The bill, Int. No. 1058, is supported by Brooklyn Borough President Eric Adams, UFPI, 46 co-signing council members and a vocal swath of New York’s farmers and gardeners. It looks to codify urban farming along the lines that the city of Boston already has, “By setting definitions of what urban farming is, looking at zoning codes, and creating a language to protect community gardens [and farms] from development,” says Espinal. For example, “Parks are considered in zoning conversations, but urban farms are not, and in aquaponics, there’s confusion around fire and building codes. We only need to clarify these things to make it easier” to protect farmers.
A lack of clarity around the importance of urban farms and farm-related businesses—to bringing affordable healthy food to low-income communities, creating jobs, developing local youth and making the city more climate resilient—makes it difficult for these enterprises to tap the sources of funding that are necessary for them to succeed, Espinal says. As urban planner Wylie Goodman testified at the bill’s hearing on June 11, “financial, legal and land use obstacles reduce the degree to which entrepreneurs can … consider New York a viable location to build their businesses,” reports UFPI.
Espinal has been pushing his bill for about four years, and in that time, some small progress has been made.
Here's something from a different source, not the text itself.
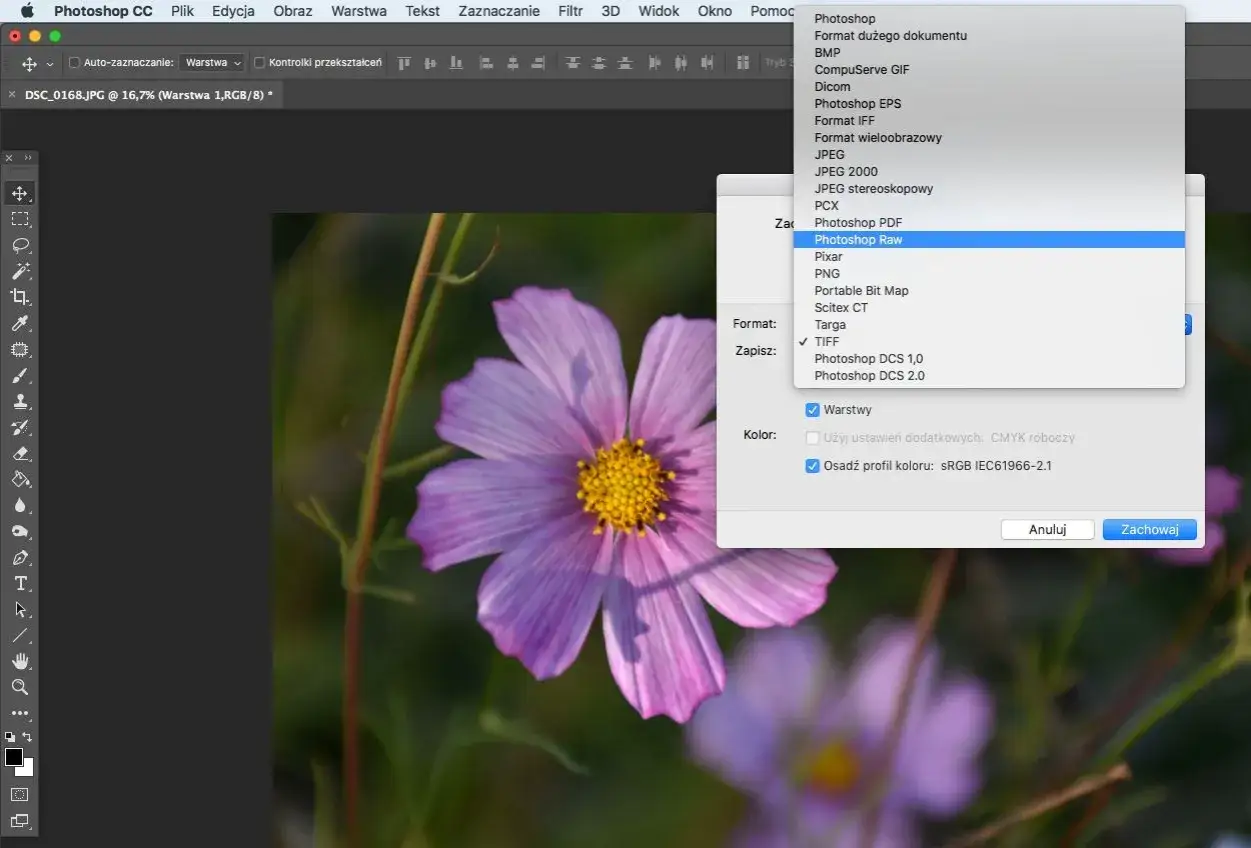Click the Zachowaj button
1251x848 pixels.
point(1149,530)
Namely, the Mayor’s Office has created an online portal to connect community gardeners and food-industry folks to existing resources. “It’s a first step to opening City Hall up to the idea” of a comprehensive plan, says Espinal. “But it’s not enough.”
Ultimately, the bill’s various stakeholders would like to see a more concerted effort to figure out how much of the city’s land should be devoted to agriculture, and what additional resources would actually be required in order to help it expand and thrive. “My dream is that the passing of the bill into law will create an urban ag czar,” says Espinal. He or she would oversee “a central space where you could communicate with a single agency in order to streamline the process of running your garden or your farm or your [ag] business. The reality is, urban ag has been part of the city’s DNA for decades. But we need City Hall to value it.”
The bill needs to be voted out of committee in order to be enacted, which Espinal hopes will happen by the end of the year.